CHAPITRE XX
La suggestion faite en manière de plaisanterie par l’avocat donna à réfléchir à Julian Lester. Malgré lui, le souvenir d’un certain cambrioleur dont il avait fait la connaissance, une nuit, dans son propre appartement, s’imposait à son esprit.
D’abord, il essaya de ne plus y penser, mais l’idée faisait du chemin en lui, insidieusement. En tout cas, il ne devait pas entreprendre ce travail lui-même. Julian n’aimait pas avoir affaire aux chiens de garde, or Herman avait tout de cet animal. Non, décidément, pour une fois, il valait mieux avoir recours à un « collaborateur ». D’autres le faisaient régulièrement, et quant à lui, il pouvait payer ce genre de service assez libéralement pour ne pas avoir à craindre la trahison. Plus il y pensait, plus il voyait d’avantages à ce plan.
Il griffonna quelques mots sur une feuille de papier et alla lui-même la remettre à un commissionnaire, en lui recommandant de remettre la missive en mains propres du destinataire. Puis, il attendit.
Il trouva dans les journaux de quoi se distraire.
Des cambrioleurs avaient rendu visite, trois jours auparavant, à la West Canadian Bank et avaient emporté près d’un quart de million en argent liquide. Les feuilles du matin en fournissaient enfin un récit détaillé. Julian poussa un sifflement admiratif et se plongea dans la lecture de l’article.

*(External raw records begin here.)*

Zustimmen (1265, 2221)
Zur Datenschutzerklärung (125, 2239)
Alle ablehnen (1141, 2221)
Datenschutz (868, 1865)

À neuf heures, la sonnette retentit. Julian plia son journal et alla ouvrir. Mr. Smith se tenait devant lui.
« Entre, dit Julian. Et assieds-toi. »
L’homme, sa casquette à la main, le suivit et s’assit au bord d’une chaise.
« Eh bien, comment ça va-t-il ?
– Mal, répondit l’homme. Je meurs de faim. Pas moyen de trouver un boulot honnête. Dès que je trouve à m’embaucher, un de ces policiers en civil vient raconter à mon patron que je suis un ancien forçat, et je me retrouve dans la rue.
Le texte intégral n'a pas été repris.